Bisnis.com, JAKARTA - Usulan Bank Indonesia (BI) terkait skema pembiayaan untuk program pemulihan ekonomi nasional (PEN) dinilai masih terlalu konservatif.
Sebelumnya, dijabarkan di hadapan Komisi XI DPR RI bahwa dalam rangka PEN pemerintah dapat melakukan penempatan dana untuk dukungan likuiditas kepada perbankan yang melakukan restrukturisasi kredit atau memberikan tambahan kredit.
Dalam skema yang dirancang dan diusulkan oleh BI, disebutkan bahwa sebagian besar kebutuhan dana likuiditas untuk PEN dapat dipenuhi lewat repo SBN perbankan kepada BI.
SBN yang diterbitkan pemerintah dan dibeli BI untuk ditempatkan pada bank untuk pendanaan dalam restrukturisasi kredit bila SBN yang dimiliki bank sudah tidak mencukupi untuk direpo ke BI.
Pengamat ekonomi Perbanas Institute Piter Abdullah mengatakan penjualan SBN secara repo oleh BI sangat bergantung pada kondisi bank masing-masing.
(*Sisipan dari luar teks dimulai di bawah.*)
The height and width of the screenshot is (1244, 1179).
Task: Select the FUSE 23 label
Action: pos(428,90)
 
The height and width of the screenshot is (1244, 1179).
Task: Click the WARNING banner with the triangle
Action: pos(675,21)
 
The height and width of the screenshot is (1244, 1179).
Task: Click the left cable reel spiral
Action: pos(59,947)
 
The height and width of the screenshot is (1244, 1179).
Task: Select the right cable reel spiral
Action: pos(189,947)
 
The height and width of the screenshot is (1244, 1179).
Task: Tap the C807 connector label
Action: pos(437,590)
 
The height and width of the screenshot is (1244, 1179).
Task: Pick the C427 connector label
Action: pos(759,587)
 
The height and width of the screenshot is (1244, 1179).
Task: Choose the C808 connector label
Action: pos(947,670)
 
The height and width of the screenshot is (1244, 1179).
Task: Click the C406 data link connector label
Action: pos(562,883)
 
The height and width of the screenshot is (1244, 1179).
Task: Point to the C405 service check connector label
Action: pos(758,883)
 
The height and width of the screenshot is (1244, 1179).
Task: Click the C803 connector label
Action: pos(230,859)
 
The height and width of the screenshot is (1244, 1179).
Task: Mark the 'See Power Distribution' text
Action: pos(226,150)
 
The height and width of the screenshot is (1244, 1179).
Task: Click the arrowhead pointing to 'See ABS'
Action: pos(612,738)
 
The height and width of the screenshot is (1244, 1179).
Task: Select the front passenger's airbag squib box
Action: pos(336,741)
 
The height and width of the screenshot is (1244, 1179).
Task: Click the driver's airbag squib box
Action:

Restrukturisasi kredit tentunya akan mengurangi tekanan likuiditas yang saat ini banyak terjadi pada dunia usaha. Dengan restrukturisasi kredit maka kredit dunia usaha ke bank bisa terjaga lancar.
Baca Juga
Namun, restrukturisasi kredit ini juga memiliki potensi untuk menekan likuiditas bank dan opsi repo SBN untuk membantu likuiditas bank ini tidak bisa dilakukan oleh semua bank.
"Umumnya hanya bank-bank besar yang memiliki SBN, sementara bank BUKU I, II, dan sebagian BUKU III tidak memiliki SBN," kata Piter.
Oleh karena itu, untuk bank kecil ini diperlukan skema lain. Perlu ada terobosan baru seperti dengan membiarkan BI untuk membeli obligasi yang diterbitkan oleh bank atau seperti The Fed yang langsung membeli obligasi korporasi.
Seharusnya, pandemi bisa menjadi momentum bagi Indonesia untuk memperluas peranan otoritas moneter dengan merevisi UU BI agar tidak berkutat pada stabilisasi nilai tukar dan inflasi.
Sebelumnya, Gubernur BI Perry Warjiyo menerangkan bahwa program restrukturisasi kredit UMKM dengan penundaan angsuran 6 bulan membutuhkan likuiditas sekitar Rp140 triliun hingga Rp160 triliun bila seluruh kredit UMKM direstrukturisasi. Untuk korporasi, diperlukan sekitar Rp400 triliun hingga Rp425 triliun bila seluruh kredit direstrukturisasi.
Lebih lanjut, perbankan sendiri memiliki SBN yang bisa di-repo ke BI sebesar kurang lebih Rp750 triliun. Bila 52 persen hingga 56 persen SBN ini di-repokan ke BI, maka kebutuhan pemerintah untuk menerbitkan SBN untuk Program PEN berkisar Rp140 triliun hingga Rp170 trilun.
"Ini kami usulkan di-repo ke BI untuk menambah likuiditas, jangka waktu dan jumlahnya monggo diatur. Kami buka lelang sesuai kebutuhan bank," kata Perry, Rabu (6/5/2020).
Apabila SBN perbankan yang di-repo ke BI tak mencukupi, barulah pemerintah masuk dengan penempatan dana PEN kepada bank peserta dan BI akan menjadi pembeli dari SBN tersebut.
Perry juga menekankan bahwa SBN khusus ini harus bersifat tradeable dengan yield yang tidak lebih rendah dari biaya operasi moneter agar BI dapat melakukan kontraksi operasi moneter ke depan untuk menghindari kenaikan inflasi karena belimpahnya likuiditas ke depan.